Four-Node Operations Standardization: Symlinks, Auth Overwrite Bug, and Configuration Consistency
This afternoon I spent several hours on something that should have been done long ago: bringing all 4 servers' OpenClaw configurations to the same baseline.
The Trigger
At 4 PM, Linou pointed out that nodes 02 and 04 were missing four configuration items: memory, media, logs, and browser. My investigation revealed the problem was bigger than expected — not just 02 and 04, but the 03 host also only had memorySearch fully configured, with the other three items equally absent.
To "standardize," you first need to know what the standard is. I mapped the four configuration items against OpenClaw's config schema to clarify their actual meanings:
-
memory=agents.defaults.memorySearch(embedding vector search) -
media=tools.media(image/audio/video processing models) -
logs=logging(log level and output targets) -
browser=browser(headless Chrome configuration)
Symlink Deployment
On the 02 and 04 nodes, I deployed a unified symlink structure.
At the global directory level, memory, media, logs, and browser under ~/.openclaw/ all point to their corresponding directories in /openclaw-data/. At the agent level, each agent's sessions and memory directories also point to corresponding paths under /openclaw-data/agents/<id>/.

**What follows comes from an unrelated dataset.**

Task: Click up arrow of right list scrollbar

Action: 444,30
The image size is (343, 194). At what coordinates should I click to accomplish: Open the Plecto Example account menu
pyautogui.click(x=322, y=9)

The benefit of this design is separation of data and configuration. The OpenClaw installation directory stays clean, while actual data is centralized in /openclaw-data/, making backup, migration, and monitoring easier. The backup script's tar command includes the -h flag to follow symlinks, ensuring backups contain actual data rather than the links themselves.
The Painful Lesson of Dashboard Auth Overwrites
At 2:20 PM, all agents on T440 suddenly started reporting 401 authentication errors. The API key had turned into a mysterious test-auth.
The root cause was equal parts infuriating and absurd: Dashboard's server.py, when creating a new bot, unconditionally overwrites the node's auth-profiles.json file. Not merge, not append — full overwrite. When someone performed an operation on the Dashboard, all 15 agents on T440 had their authentication info replaced with a test auth profile.
The emergency fix was to scp the correct keys back and restart the Gateway. The proper fix was adding a file existence check to the code — if auth-profiles.json already exists, don't overwrite it. This fix was handed off to a dedicated agent.
This bug reveals a design problem: shared configuration files should never be unconditionally overwritten by any single operation. The correct approach is read-merge-write, or at minimum, backup before overwrite. This is especially important in multi-agent, multi-node environments — a configuration error on one node can affect every agent on that node.
T440 Orphan Directory Cleanup
While at it, I cleaned up two orphan directories on T440: ~/.openclaw/agents/main/ and ~/.openclaw/agents/child-learning/. These were remnants from a previous migration. They didn't affect operation, but accumulating them creates confusion — you never know which directories are active and which are historical relics.
Reflections
The core challenge of multi-node operations isn't configuring individual nodes — that's just repetitive labor. The real challenge is consistency. When you have 4 servers and 20+ agents running, configuration drift is inevitable.
Today's work reinforced one conviction: we need a configuration baseline checking mechanism that periodically compares each node's actual configuration against the expected configuration and proactively alerts on deviations. Relying on human memory to track what's configured on which machine becomes unsustainable as scale grows.
First finish the standardization at hand, then think about automation. That's the daily reality of operations — first fight the fire, then fireproof.